Goal of the exercise: Going down the listing below, print exactly each line from the one with "Colorful... (520, 1190)" up to and including the one with "Popular Resources (59, 2492)", and skip the rest.
"""
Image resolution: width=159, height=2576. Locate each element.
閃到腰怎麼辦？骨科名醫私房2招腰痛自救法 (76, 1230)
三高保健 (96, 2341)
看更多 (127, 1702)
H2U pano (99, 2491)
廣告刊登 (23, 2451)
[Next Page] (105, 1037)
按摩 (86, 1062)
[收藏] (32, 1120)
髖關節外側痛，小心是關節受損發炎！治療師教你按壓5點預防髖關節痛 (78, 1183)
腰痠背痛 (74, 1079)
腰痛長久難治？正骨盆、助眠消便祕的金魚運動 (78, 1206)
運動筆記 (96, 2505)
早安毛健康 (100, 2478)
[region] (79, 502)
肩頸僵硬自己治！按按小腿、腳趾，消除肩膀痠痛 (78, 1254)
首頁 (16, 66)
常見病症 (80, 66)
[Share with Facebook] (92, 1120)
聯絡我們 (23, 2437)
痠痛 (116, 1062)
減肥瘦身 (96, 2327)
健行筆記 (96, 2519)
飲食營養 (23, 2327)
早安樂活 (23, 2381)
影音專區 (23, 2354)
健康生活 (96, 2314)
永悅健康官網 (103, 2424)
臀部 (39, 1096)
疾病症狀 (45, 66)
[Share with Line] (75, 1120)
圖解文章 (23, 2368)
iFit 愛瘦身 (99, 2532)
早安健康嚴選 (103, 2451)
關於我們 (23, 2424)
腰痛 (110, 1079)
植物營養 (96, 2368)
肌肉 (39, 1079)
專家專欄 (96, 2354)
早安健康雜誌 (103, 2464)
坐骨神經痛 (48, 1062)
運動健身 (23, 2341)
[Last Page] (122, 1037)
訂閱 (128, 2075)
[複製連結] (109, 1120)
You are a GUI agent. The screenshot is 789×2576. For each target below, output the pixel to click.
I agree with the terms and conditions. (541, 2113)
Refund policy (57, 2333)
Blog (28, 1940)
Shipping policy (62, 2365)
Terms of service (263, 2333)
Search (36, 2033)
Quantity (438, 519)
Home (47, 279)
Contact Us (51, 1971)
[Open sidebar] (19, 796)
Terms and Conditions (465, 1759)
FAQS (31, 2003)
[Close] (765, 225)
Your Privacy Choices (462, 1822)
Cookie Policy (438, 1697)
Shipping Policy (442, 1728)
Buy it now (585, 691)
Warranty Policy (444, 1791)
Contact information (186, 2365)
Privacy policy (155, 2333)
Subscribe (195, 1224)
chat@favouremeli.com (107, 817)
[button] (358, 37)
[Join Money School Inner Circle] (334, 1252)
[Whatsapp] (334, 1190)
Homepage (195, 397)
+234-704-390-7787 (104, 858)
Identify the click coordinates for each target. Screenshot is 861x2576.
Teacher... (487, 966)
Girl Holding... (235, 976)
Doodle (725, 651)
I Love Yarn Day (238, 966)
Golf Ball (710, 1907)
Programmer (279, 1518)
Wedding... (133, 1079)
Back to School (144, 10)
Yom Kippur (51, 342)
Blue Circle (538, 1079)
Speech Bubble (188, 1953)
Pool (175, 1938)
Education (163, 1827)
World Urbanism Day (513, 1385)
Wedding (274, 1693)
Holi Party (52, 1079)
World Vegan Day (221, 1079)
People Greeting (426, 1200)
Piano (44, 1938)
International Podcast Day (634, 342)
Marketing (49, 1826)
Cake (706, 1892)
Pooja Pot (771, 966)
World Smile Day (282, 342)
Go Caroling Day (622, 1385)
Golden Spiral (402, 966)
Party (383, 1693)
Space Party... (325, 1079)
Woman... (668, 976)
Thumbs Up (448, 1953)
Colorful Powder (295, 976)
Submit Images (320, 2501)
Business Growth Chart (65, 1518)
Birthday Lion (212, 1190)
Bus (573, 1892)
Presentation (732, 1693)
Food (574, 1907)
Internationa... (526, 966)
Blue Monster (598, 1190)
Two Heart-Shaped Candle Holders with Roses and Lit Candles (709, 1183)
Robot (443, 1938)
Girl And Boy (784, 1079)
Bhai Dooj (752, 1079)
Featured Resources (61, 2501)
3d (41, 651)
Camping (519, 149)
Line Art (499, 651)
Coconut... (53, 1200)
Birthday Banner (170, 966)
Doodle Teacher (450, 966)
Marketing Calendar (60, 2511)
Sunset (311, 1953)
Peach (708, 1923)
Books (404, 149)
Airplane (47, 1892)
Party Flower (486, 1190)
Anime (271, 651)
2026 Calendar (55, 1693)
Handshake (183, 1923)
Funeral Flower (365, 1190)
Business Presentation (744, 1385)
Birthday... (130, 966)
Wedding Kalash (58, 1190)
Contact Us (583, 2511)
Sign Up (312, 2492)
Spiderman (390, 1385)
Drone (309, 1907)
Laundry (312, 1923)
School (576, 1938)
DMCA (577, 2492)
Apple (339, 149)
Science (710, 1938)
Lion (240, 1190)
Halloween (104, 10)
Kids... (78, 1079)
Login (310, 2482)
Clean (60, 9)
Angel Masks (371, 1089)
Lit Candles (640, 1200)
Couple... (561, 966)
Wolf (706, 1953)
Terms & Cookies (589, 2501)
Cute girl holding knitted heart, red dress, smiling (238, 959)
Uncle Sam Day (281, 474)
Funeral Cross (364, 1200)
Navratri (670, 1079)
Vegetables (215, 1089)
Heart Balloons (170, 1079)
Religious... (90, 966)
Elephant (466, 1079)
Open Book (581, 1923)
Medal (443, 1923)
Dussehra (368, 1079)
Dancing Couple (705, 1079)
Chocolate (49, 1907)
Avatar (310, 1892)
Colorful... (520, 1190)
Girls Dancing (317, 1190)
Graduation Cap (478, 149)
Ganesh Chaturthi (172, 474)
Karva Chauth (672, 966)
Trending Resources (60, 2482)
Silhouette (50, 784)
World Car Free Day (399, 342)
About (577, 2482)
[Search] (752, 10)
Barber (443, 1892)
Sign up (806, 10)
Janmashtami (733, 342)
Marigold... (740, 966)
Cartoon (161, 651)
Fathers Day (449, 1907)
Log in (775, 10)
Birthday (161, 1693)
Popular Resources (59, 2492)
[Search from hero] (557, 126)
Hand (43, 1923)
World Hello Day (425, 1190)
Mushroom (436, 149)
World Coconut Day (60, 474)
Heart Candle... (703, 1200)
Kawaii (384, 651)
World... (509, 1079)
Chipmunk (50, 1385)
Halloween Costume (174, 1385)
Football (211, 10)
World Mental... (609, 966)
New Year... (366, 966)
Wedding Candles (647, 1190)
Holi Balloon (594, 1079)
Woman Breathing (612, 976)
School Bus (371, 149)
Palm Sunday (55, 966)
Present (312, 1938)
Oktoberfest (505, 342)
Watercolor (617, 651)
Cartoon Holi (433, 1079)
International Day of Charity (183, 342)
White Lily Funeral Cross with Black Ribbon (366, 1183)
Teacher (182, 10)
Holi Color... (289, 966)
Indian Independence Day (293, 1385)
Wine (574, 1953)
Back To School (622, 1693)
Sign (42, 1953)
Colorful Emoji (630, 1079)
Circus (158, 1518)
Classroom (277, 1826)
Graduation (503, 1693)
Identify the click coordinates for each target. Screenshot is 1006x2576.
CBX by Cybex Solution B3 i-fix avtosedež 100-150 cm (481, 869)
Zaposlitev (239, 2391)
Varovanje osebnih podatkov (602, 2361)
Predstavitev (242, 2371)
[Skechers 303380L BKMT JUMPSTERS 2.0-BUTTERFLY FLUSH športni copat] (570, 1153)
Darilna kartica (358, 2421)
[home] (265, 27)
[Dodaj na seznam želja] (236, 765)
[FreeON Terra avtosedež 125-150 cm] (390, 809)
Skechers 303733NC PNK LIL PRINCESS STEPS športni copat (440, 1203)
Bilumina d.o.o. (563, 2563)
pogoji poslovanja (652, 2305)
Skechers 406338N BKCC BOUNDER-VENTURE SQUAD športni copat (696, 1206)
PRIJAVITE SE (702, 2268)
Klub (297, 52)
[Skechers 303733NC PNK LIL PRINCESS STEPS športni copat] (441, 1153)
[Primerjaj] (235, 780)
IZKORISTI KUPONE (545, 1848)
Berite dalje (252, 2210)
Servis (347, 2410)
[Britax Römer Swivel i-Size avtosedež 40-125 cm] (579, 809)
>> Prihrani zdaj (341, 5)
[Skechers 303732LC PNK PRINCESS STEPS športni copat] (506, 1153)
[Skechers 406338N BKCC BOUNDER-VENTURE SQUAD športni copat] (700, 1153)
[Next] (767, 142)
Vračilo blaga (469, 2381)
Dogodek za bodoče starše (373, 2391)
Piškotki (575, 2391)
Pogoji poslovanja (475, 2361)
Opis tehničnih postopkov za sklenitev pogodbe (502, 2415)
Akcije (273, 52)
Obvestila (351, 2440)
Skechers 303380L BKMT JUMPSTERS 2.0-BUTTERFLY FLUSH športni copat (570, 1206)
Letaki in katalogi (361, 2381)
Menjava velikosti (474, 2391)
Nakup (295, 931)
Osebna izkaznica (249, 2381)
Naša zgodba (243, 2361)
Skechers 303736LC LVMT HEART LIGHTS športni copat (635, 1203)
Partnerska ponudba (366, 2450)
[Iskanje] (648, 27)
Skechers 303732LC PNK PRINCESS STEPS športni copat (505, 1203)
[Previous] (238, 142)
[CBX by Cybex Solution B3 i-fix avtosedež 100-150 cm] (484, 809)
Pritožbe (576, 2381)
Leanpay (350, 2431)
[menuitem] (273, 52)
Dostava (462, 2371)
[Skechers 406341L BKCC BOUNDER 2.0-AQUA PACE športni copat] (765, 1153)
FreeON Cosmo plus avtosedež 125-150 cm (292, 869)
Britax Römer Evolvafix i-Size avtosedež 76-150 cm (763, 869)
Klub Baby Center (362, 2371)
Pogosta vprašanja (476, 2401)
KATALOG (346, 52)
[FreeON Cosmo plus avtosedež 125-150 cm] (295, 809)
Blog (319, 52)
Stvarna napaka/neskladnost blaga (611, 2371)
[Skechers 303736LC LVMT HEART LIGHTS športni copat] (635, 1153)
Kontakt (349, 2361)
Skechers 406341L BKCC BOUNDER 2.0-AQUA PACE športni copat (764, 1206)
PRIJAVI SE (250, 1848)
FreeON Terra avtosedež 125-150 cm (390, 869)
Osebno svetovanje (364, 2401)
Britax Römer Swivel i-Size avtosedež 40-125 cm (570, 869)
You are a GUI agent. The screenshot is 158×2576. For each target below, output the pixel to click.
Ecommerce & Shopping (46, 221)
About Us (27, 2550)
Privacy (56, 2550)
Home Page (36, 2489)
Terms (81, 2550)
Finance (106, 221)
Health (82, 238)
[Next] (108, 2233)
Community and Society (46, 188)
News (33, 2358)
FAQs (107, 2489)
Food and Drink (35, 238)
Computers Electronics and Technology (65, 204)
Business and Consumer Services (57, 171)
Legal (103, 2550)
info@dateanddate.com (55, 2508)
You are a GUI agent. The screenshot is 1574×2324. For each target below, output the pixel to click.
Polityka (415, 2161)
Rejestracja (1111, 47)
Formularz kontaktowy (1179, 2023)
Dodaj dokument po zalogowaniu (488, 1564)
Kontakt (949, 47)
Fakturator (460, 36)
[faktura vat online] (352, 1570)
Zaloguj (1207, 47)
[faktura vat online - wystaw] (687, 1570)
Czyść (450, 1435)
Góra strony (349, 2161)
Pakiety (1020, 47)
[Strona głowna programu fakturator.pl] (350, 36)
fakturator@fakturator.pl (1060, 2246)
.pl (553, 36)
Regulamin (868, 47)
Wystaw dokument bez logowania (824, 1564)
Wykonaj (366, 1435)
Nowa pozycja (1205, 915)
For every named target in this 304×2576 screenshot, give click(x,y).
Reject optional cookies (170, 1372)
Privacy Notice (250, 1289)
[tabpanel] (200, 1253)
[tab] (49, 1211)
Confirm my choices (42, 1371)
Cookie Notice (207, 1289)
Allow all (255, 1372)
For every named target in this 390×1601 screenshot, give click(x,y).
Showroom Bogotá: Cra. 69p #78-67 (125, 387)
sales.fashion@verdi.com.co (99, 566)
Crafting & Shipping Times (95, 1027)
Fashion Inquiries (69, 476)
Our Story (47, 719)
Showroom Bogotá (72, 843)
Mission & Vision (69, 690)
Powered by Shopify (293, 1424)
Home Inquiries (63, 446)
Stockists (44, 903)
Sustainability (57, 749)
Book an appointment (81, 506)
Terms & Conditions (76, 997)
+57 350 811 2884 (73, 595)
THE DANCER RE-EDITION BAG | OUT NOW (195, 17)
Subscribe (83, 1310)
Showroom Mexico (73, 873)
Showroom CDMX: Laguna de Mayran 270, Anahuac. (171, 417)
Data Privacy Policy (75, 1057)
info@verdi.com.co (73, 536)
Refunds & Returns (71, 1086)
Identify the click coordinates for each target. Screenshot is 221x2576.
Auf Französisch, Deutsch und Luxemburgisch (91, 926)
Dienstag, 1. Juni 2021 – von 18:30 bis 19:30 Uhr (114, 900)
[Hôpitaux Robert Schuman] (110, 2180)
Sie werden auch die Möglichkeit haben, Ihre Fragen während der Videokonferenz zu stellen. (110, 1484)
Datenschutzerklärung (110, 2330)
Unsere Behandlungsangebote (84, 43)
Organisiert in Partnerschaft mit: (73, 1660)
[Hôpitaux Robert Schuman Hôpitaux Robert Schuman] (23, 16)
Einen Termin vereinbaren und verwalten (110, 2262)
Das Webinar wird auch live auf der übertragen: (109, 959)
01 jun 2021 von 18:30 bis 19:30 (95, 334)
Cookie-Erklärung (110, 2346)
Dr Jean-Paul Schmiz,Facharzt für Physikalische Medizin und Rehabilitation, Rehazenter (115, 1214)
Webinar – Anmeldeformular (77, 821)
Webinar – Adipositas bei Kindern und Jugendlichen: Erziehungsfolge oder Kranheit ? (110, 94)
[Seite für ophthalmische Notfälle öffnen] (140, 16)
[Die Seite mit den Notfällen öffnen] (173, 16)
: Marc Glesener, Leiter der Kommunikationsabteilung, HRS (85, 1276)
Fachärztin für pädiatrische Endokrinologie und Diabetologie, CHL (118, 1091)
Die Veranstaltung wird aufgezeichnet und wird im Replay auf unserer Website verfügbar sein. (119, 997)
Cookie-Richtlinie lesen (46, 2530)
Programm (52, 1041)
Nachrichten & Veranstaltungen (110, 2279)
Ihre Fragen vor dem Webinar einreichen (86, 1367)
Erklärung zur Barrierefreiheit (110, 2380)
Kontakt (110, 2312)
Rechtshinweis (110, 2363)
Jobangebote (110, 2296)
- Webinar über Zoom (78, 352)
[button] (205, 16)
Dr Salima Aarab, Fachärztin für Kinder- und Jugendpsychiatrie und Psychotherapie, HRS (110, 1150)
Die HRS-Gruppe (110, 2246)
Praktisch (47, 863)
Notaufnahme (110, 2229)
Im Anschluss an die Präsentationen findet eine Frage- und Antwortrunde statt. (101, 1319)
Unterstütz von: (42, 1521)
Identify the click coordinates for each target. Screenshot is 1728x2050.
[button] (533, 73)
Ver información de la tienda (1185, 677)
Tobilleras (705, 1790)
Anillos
"""
Your solution:
Colorful... (520, 1190)
Girls Dancing (317, 1190)
Graduation Cap (478, 149)
Ganesh Chaturthi (172, 474)
Karva Chauth (672, 966)
Trending Resources (60, 2482)
Silhouette (50, 784)
World Car Free Day (399, 342)
About (577, 2482)
[Search] (752, 10)
Barber (443, 1892)
Sign up (806, 10)
Janmashtami (733, 342)
Marigold... (740, 966)
Cartoon (161, 651)
Fathers Day (449, 1907)
Log in (775, 10)
Birthday (161, 1693)
Popular Resources (59, 2492)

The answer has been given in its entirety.